Williams was friendly with musician Jimmy Dickens. Having told Dickens that Dickens needed a hit record if he was going to become a star, Williams said he would write it, and penned "Hey Good Lookin'" in only 20 minutes while on a plane with Dickens, Minnie Pearl, and Pearl's husband Henry Cannon. A week later Williams recorded it himself, jokingly telling Dickens, "That song's too good for you!"

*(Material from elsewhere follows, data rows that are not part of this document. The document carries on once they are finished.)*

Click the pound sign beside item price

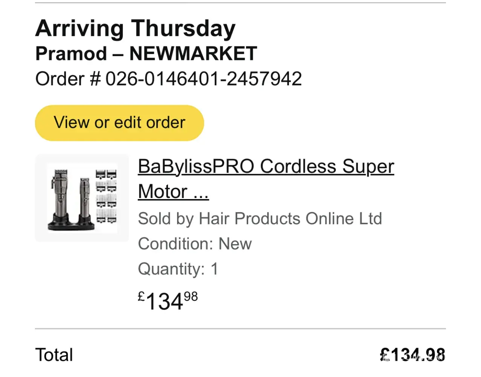click(x=141, y=297)
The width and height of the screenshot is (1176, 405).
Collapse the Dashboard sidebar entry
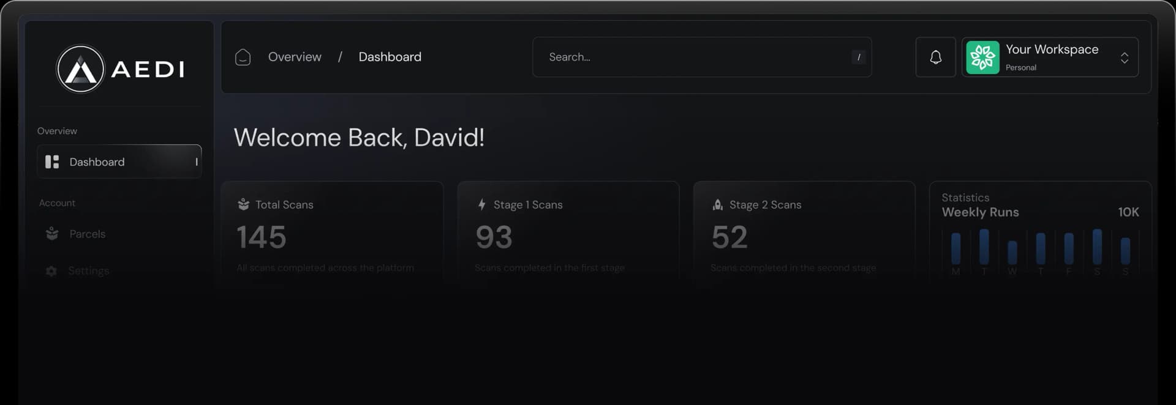point(197,162)
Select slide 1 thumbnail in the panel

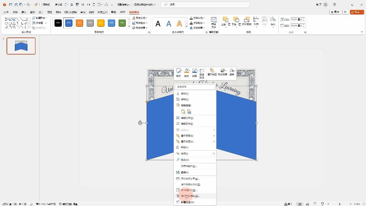(x=21, y=46)
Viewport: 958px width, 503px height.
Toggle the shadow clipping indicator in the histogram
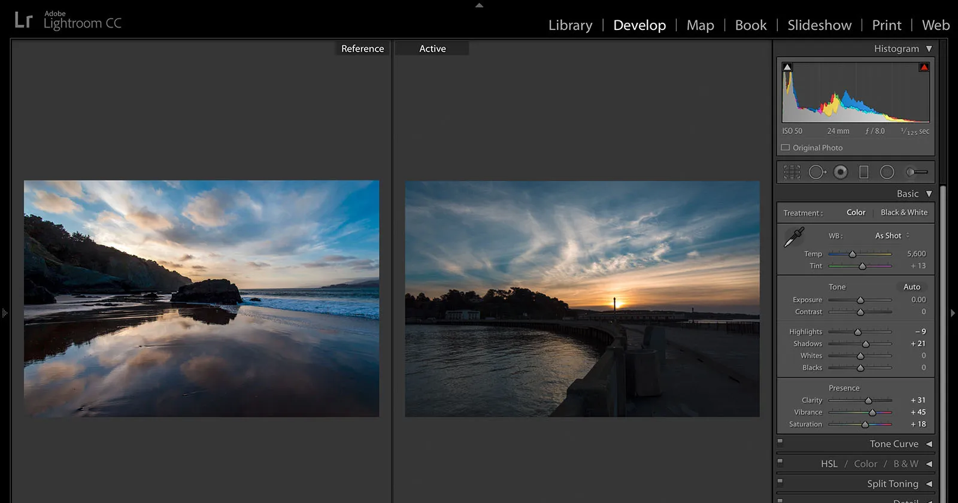(787, 67)
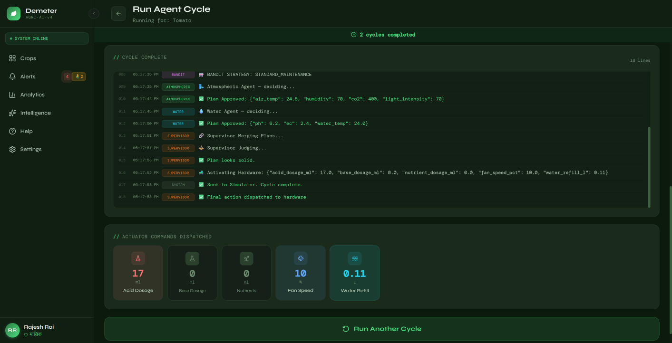Click the System Online status indicator
This screenshot has height=343, width=672.
tap(47, 38)
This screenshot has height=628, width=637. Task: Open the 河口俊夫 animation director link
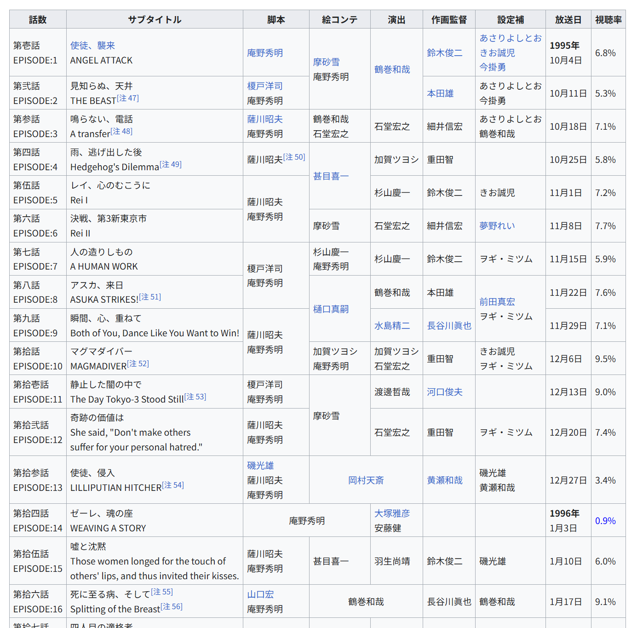[444, 392]
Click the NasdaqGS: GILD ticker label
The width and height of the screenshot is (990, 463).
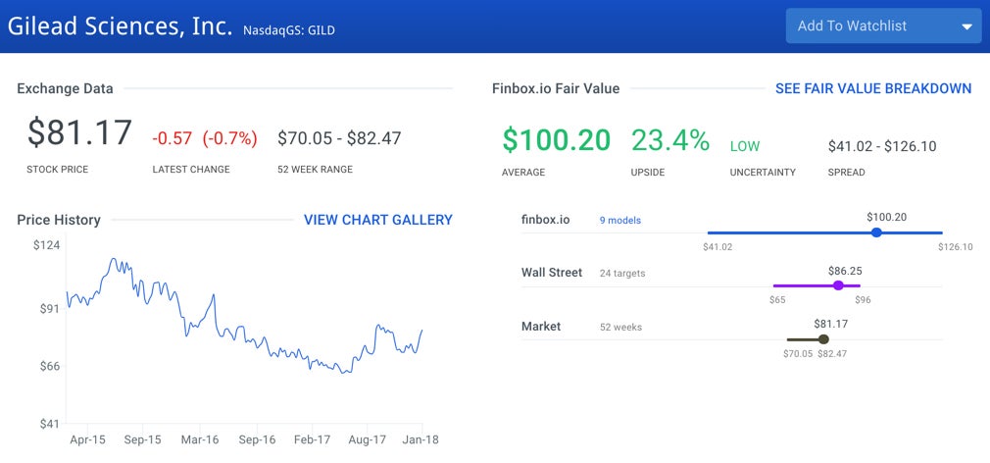[x=289, y=30]
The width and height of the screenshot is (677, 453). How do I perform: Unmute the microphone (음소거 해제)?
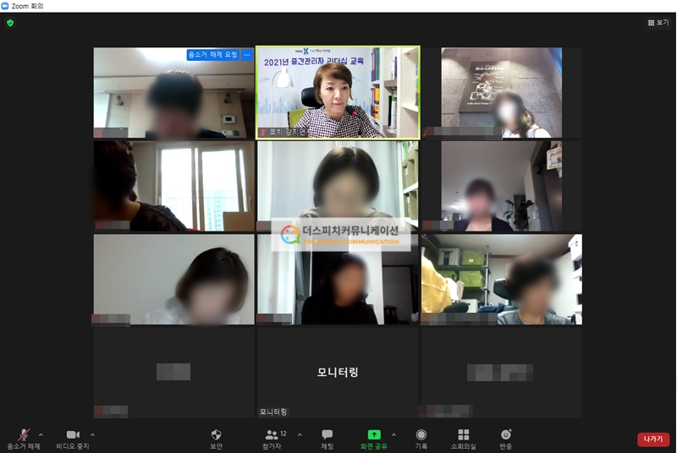[x=23, y=438]
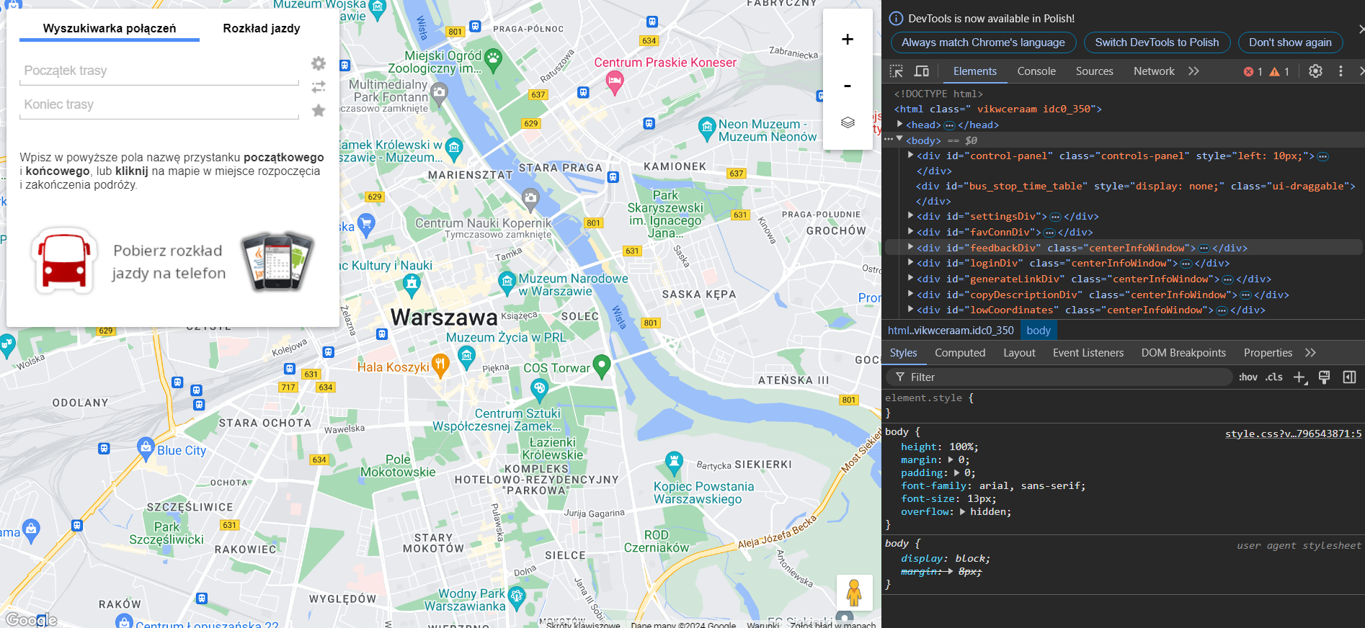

"Hey, Good Lookin'" was recorded on March 16, 1951, at Castle Studio in Nashville. The same session also produced the single's B-side "My Heart Would Know" as well as another pair of tunes that would be released as singles: "I Can't Help It (If I'm Still in Love with You)" and "Howlin' at the Moon", released on April 27, 1951. The "Hey, Good Lookin'" single would follow on June 22. Williams was backed on the session by members of his Drifting Cowboys band, including Jerry Rivers (fiddle), Don Helms (steel guitar), Sammy Pruett (electric guitar), Jack Shook (rhythm guitar), Ernie Newton or "Cedric Rainwater", aka Howard Watts (bass), and either Owen Bradley or producer Fred Rose on piano. As author Colin Escott observes, "On one level, it seemed to point toward rock 'n' roll (hot rods, dancing sprees, goin' steady, and soda pop), but the rhythm plodded along with a steppity-step piano, and Hank sounded almost dour."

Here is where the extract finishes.